If the recipient is adept with electronics, buy a clear shell and throw a couple of LEDs in the package. Then give them the number of someone with a CNC cutter, and a llama-shaped template. They'll have the most obnoxiously unique DS around!

The Legend of Spyro: The Eternal Night (Game Boy Advance) (Amazon, $19.99)
If your recipient is "hardcore," they may scoff at your gift of the latest entry in a kids' series that, like the hardware for which it was produced, is long past its prime. That's when you tell them that this is actually a combo-based sidescrolling brawler which has more in common with Devil May Cry than Crash Bandicoot.
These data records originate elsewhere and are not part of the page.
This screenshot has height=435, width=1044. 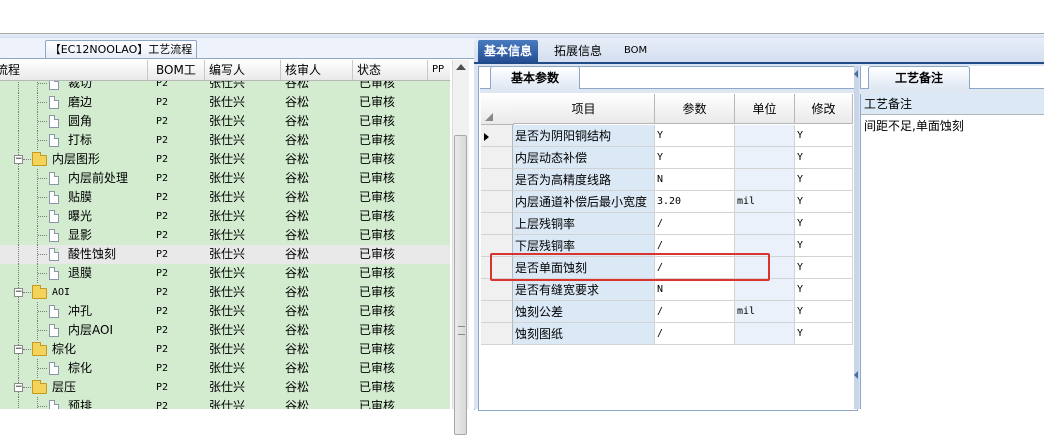 I want to click on col-header-param: 参数, so click(x=695, y=109).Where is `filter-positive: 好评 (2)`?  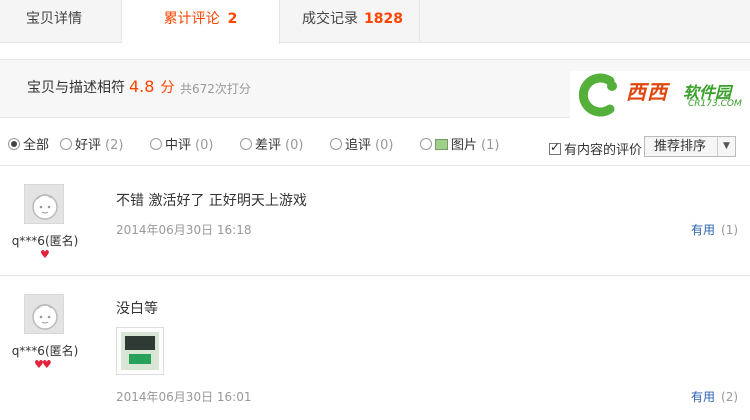 filter-positive: 好评 (2) is located at coordinates (92, 146).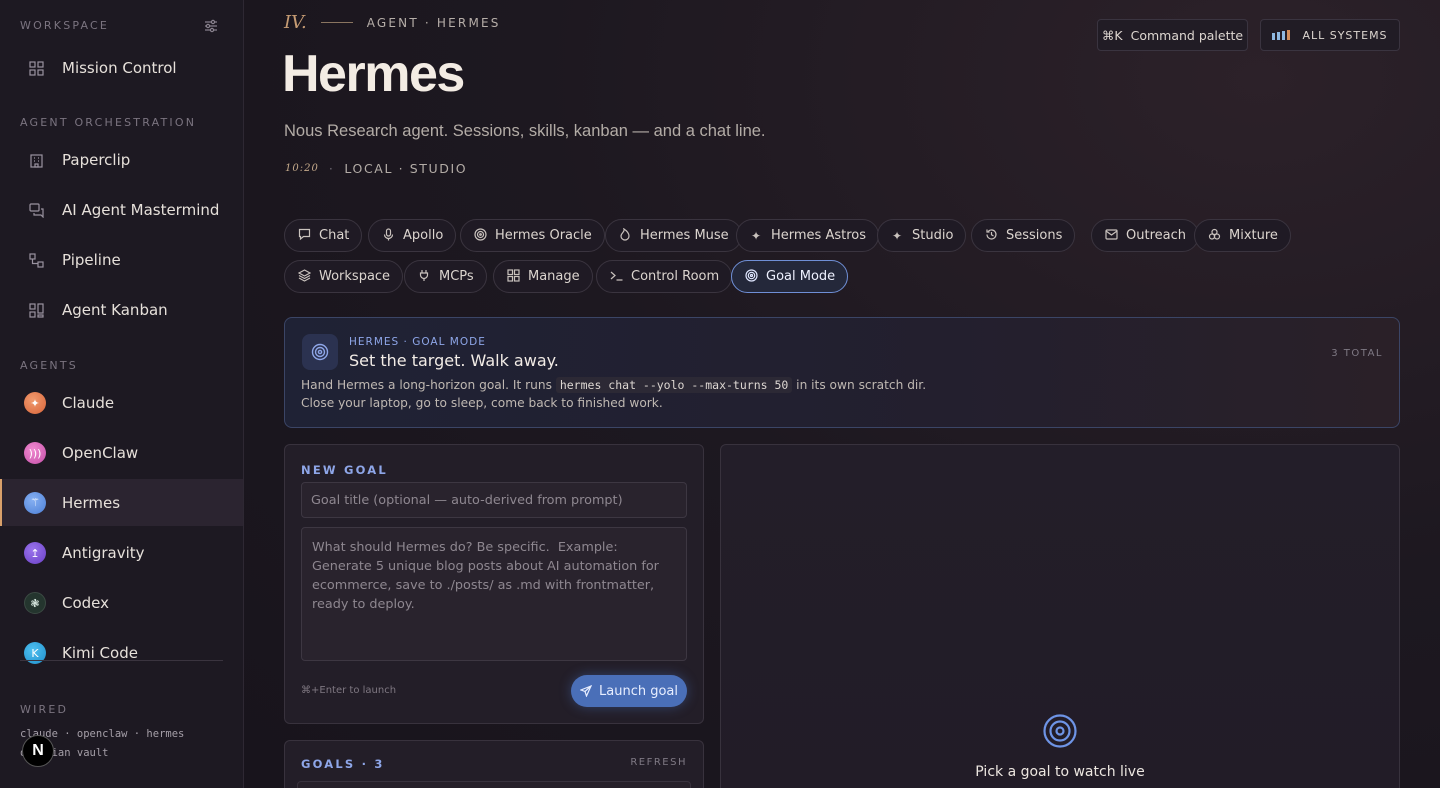 Image resolution: width=1440 pixels, height=788 pixels. What do you see at coordinates (86, 603) in the screenshot?
I see `sidebar-item-label: Codex` at bounding box center [86, 603].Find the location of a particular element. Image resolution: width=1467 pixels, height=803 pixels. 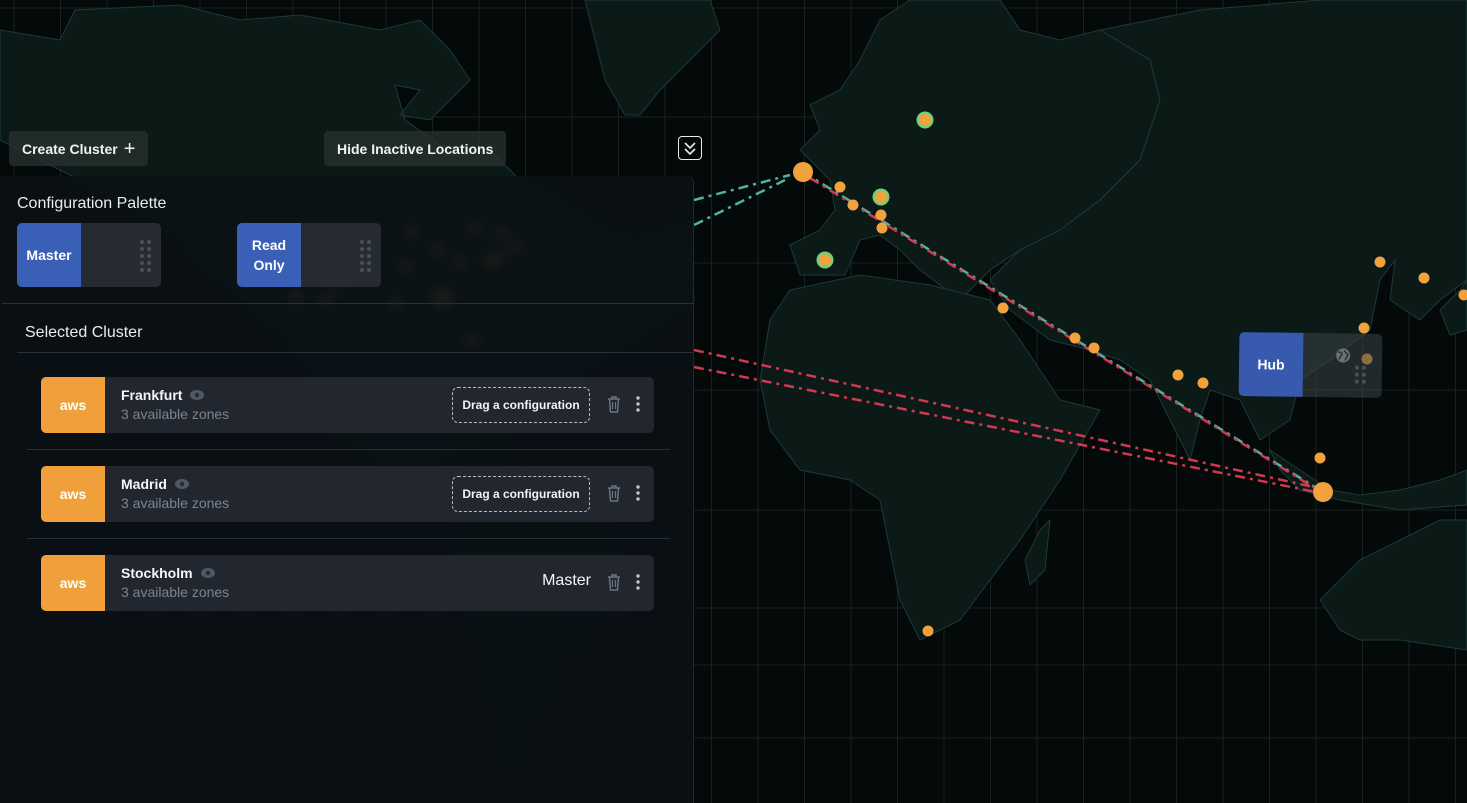

location-dot-milan is located at coordinates (882, 228).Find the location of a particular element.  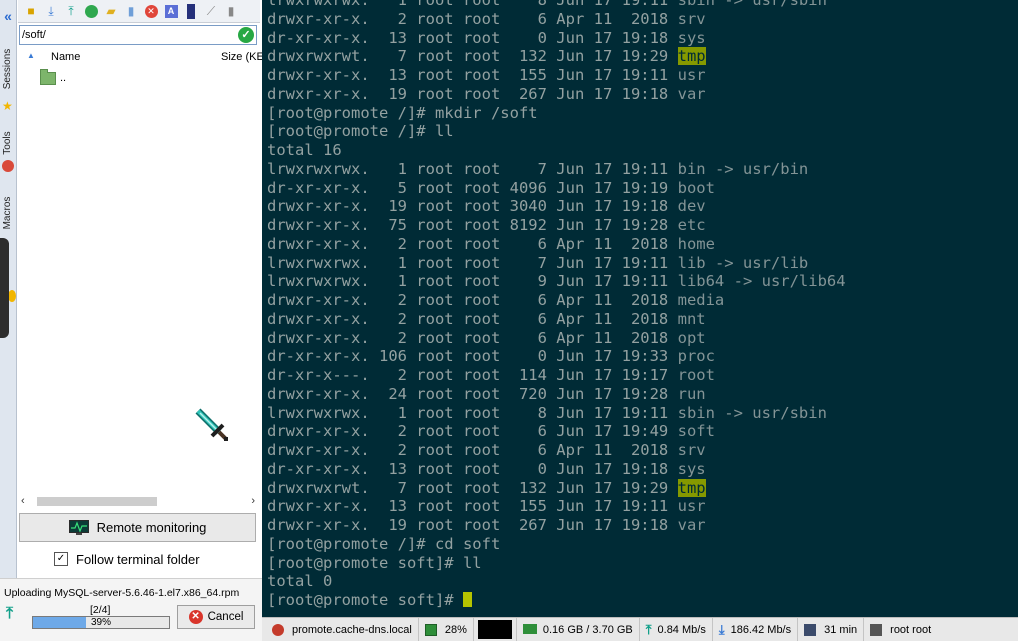

terminal-line-text: [root@promote /]# cd soft is located at coordinates (384, 544).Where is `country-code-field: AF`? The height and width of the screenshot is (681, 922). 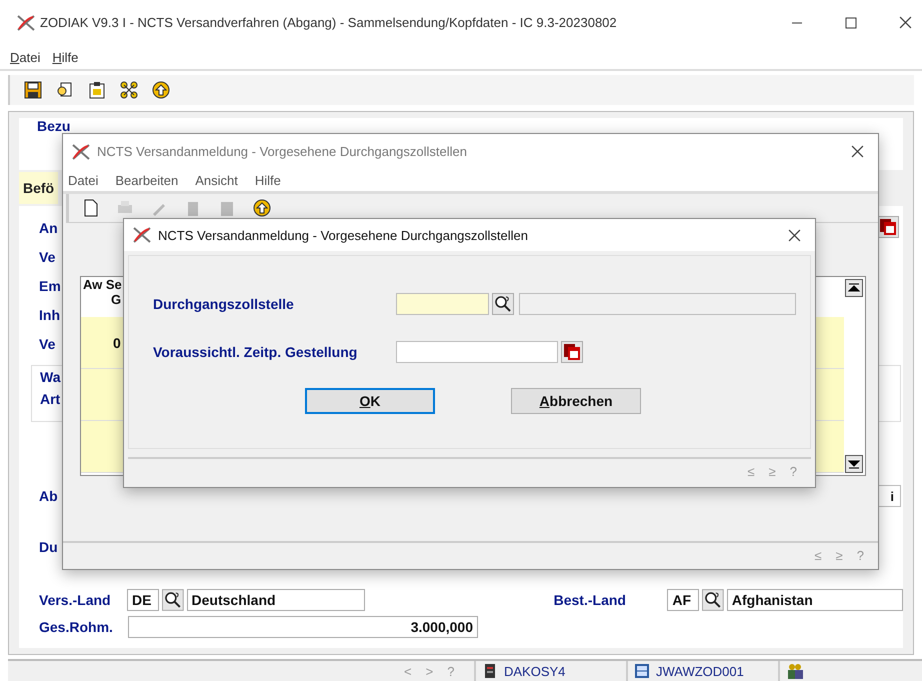
country-code-field: AF is located at coordinates (684, 600).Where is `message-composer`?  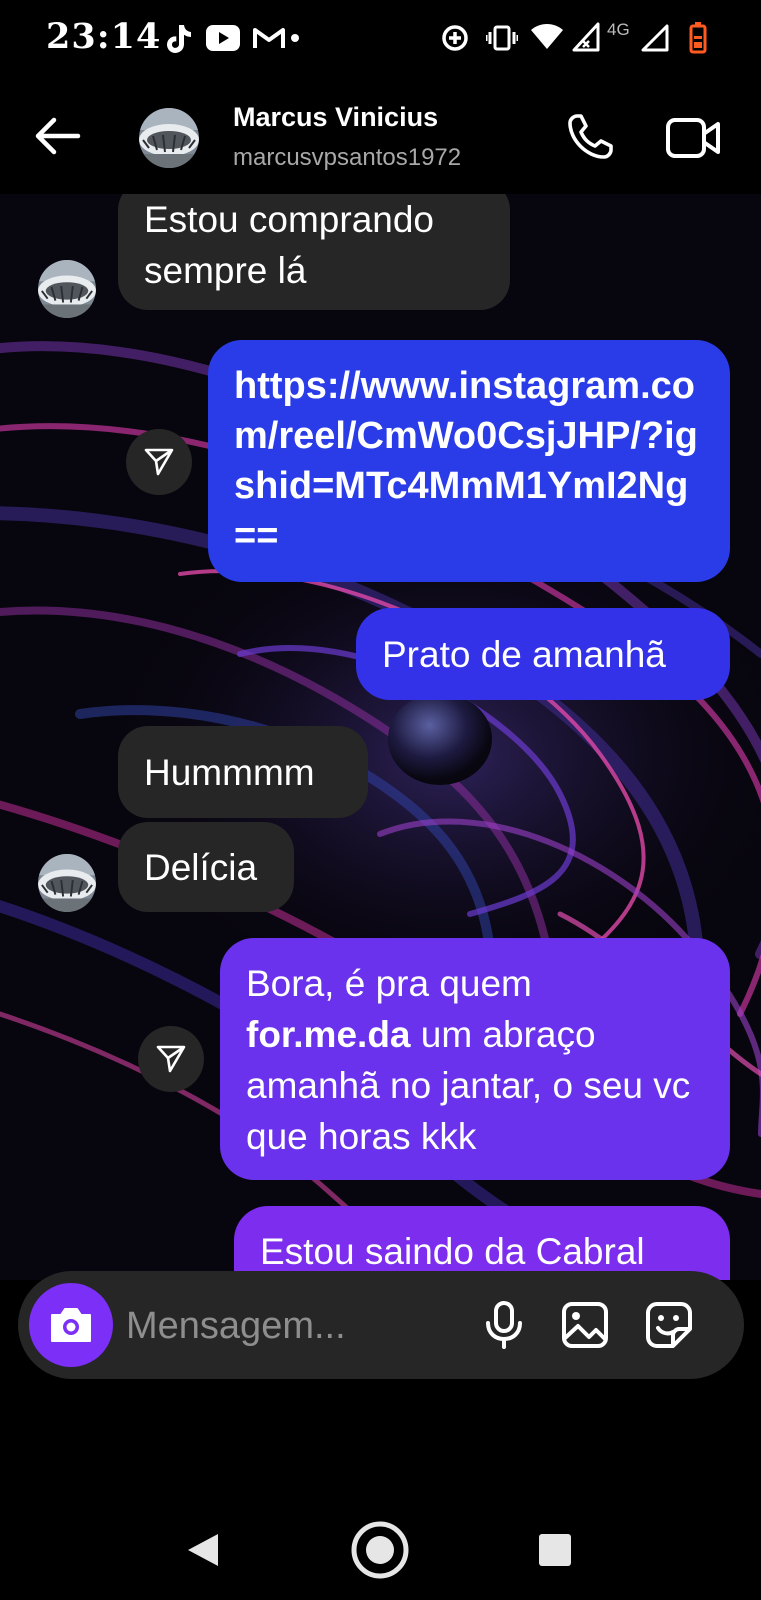
message-composer is located at coordinates (381, 1325).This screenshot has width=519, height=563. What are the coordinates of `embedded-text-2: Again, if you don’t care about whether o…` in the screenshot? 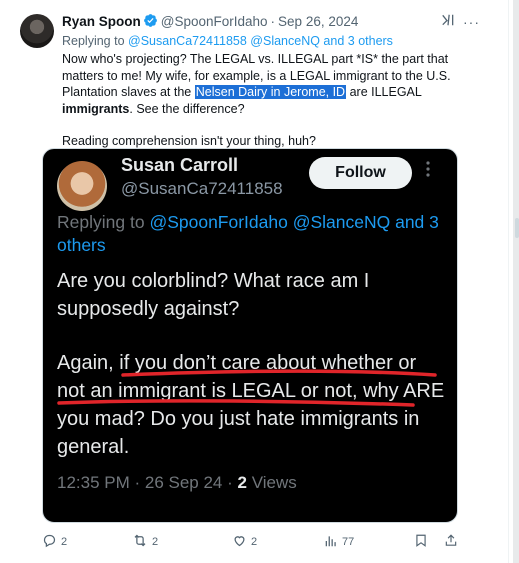 It's located at (251, 405).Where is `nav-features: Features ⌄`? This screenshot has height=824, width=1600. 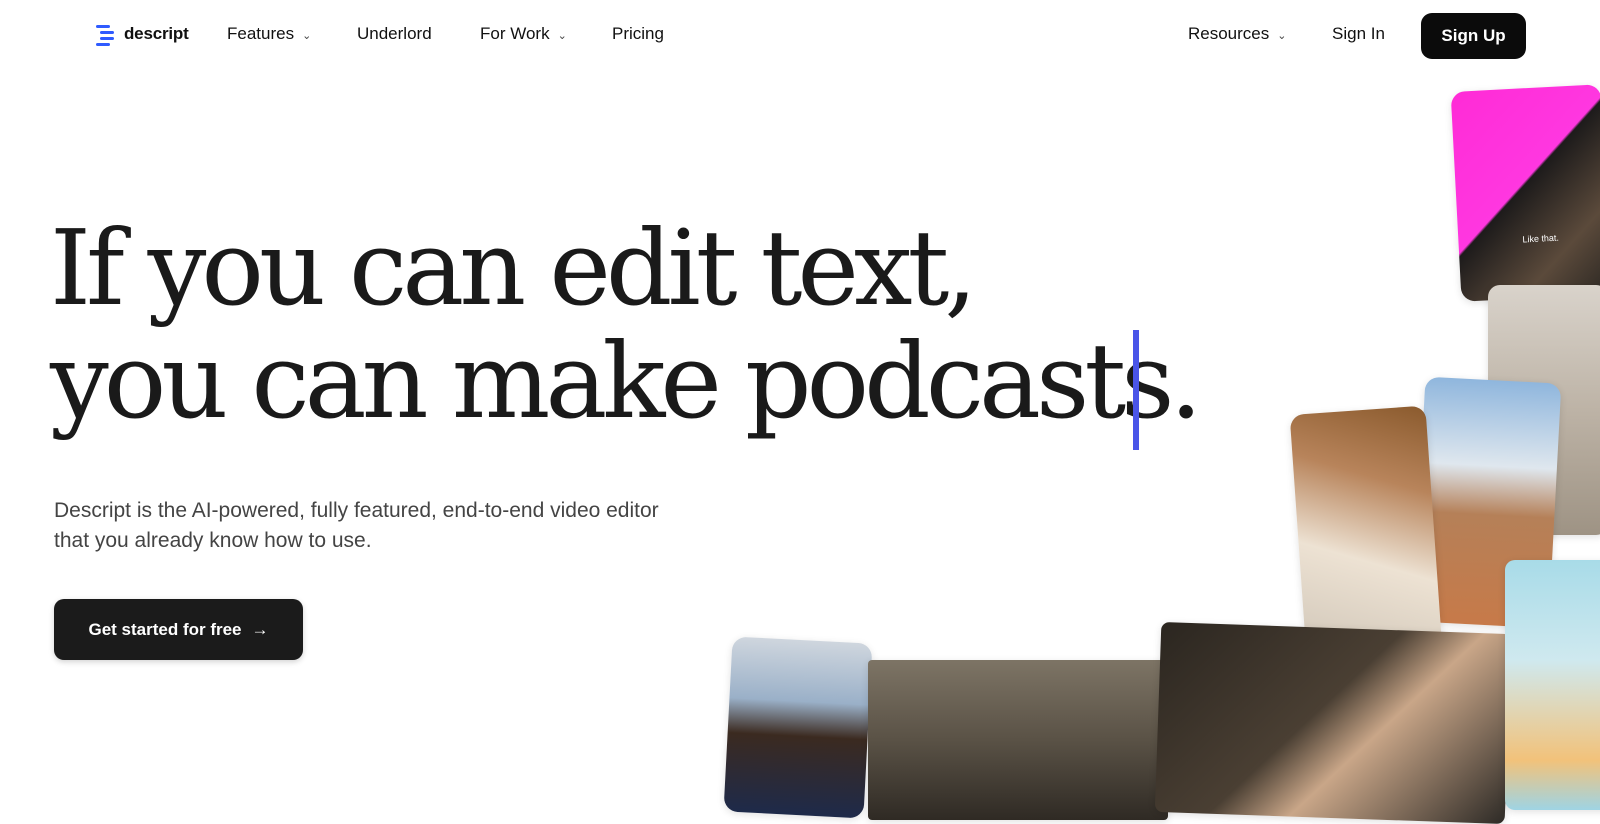
nav-features: Features ⌄ is located at coordinates (269, 34).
Then you keep the game to teach your friend not to be a jerk and scoff at gifts.

Doki Doki Majo Shinpan! promo items (various)

What better way to celebrate one of the weirdest games to come out of Japan than a copy of the game? Pretty much anything else, since, as it turns out, the game's not that great, neither enjoyable nor "enjoyable." But you can still buy ridiculously expensive tie-in items that are every bit as laughably lascivious as the game promised to be. From Japanese drama CDs to the preorder-bonus screen cleaner to the, uh, comfy-looking pillow, nothing says "I'm much too interested in the DS, and also nobody ever sees my room" like DDMS. We want one of those pillow covers, but only because we're really sleepy. Of all the things on the list, we'd be most inclined to recommend this for other DS devotees (in other words, not us specifically). We just think DDMS is funny and couldn't miss the opportunity to talk about it some more. (Mousepad available for way too damn much money at jbox.com/jlist.com)

My French Coach/My Spanish Coach (Amazon, $29.99/$28.99)
These two games are very rare creations: third-party training games that not only aren't terrible, but seem like they could actually help. And they're in an underserved genre as well, populated pretty much only by themselves and Spanish for Everyone (which would probably also be a solid purchase, but for other reasons). They probably won't get the attention they deserve this holiday season, which is too bad, because we think they're great. And chances are, DS fans would relish the opportunity to point to their favorite gaming device and refer to it as a Useful Educational Tool. In French, even!

Contra 4 (Amazon, $29.99)
Hardcore DS gamers probably already have at least one copy of Contra 4, unless they have already thrown it into a fire or split it in half with their incisors. But maybe they could use another just to look at, or to carry around in case they meet another DS owner with whom they could play multiplayer. Giving Contra 4 is not just the best gift you could give your gamer friends. You're giving yourself the gift of being able to buy Contra 4 again.

Bonus: Philips CD-I, Zelda: The Wand of Gamelon and Link: Faces of Evil (eBay, various)
Okay, this has nothing to do directly with the DS. But it's not an insane gaming habit without a closet full of obsolete systems and a shelf's worth of games bought specifically because they're terrible. Even the most Zelda-obsessed gamer (the kind of person who has imported not just Tingle's Rosey Rupeeland, but Tingle's Balloon Fight as well) probably never picked these up. Some people think they're actually misunderstood gems! Those people are pretty much wrong, but that just highlights how purely interesting this stuff is, in a way that actual good games can't be.